Rewrite every line of the rows below, requests included, scaling each coordinate in the answers by 2.6 and rounding to the nearest whole number, with halves rounded up. Omit the pictures.

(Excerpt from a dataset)
------------------------------------

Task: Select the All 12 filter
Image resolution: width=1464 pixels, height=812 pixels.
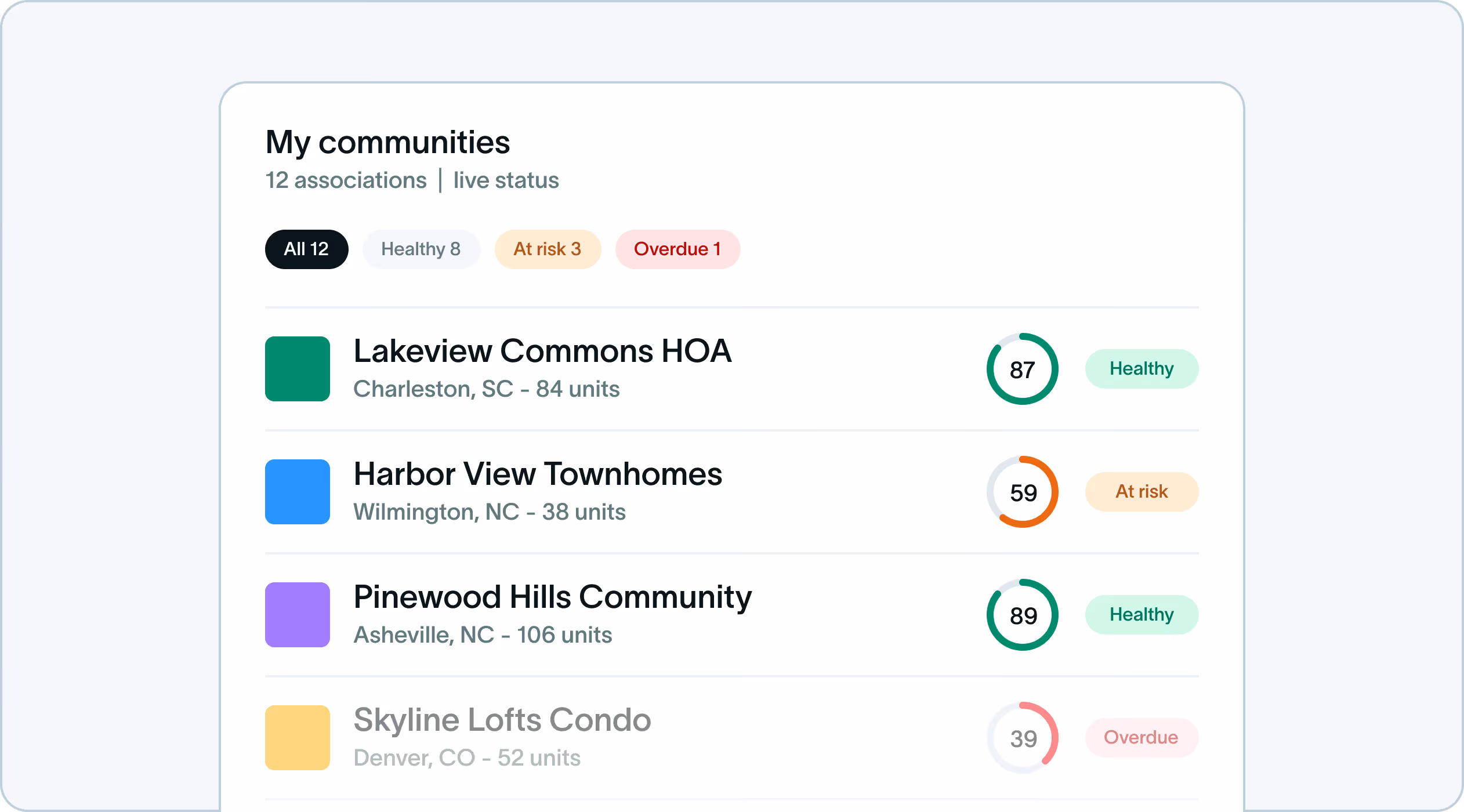Action: (306, 249)
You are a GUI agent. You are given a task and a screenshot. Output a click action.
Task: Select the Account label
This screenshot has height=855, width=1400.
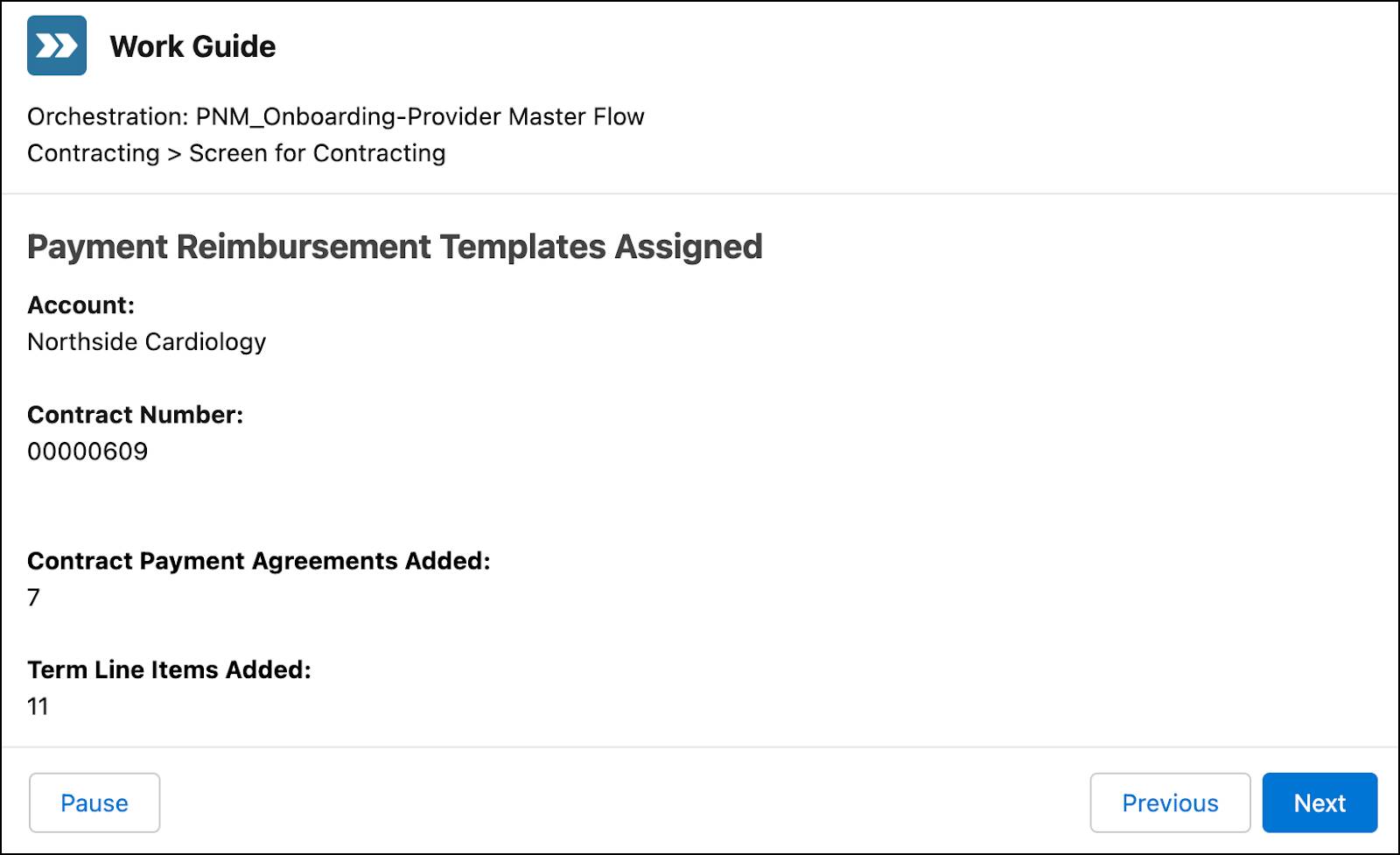pos(80,305)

------------------------------------

Answer to the task =
Task: Select the All 12 filter
Image resolution: width=1464 pixels, height=812 pixels.
Action: (796, 647)
You are a GUI agent. You are given a task and a screenshot. Output a click action.
Task: Select the Account label
This screenshot has height=855, width=1400.
pos(208,793)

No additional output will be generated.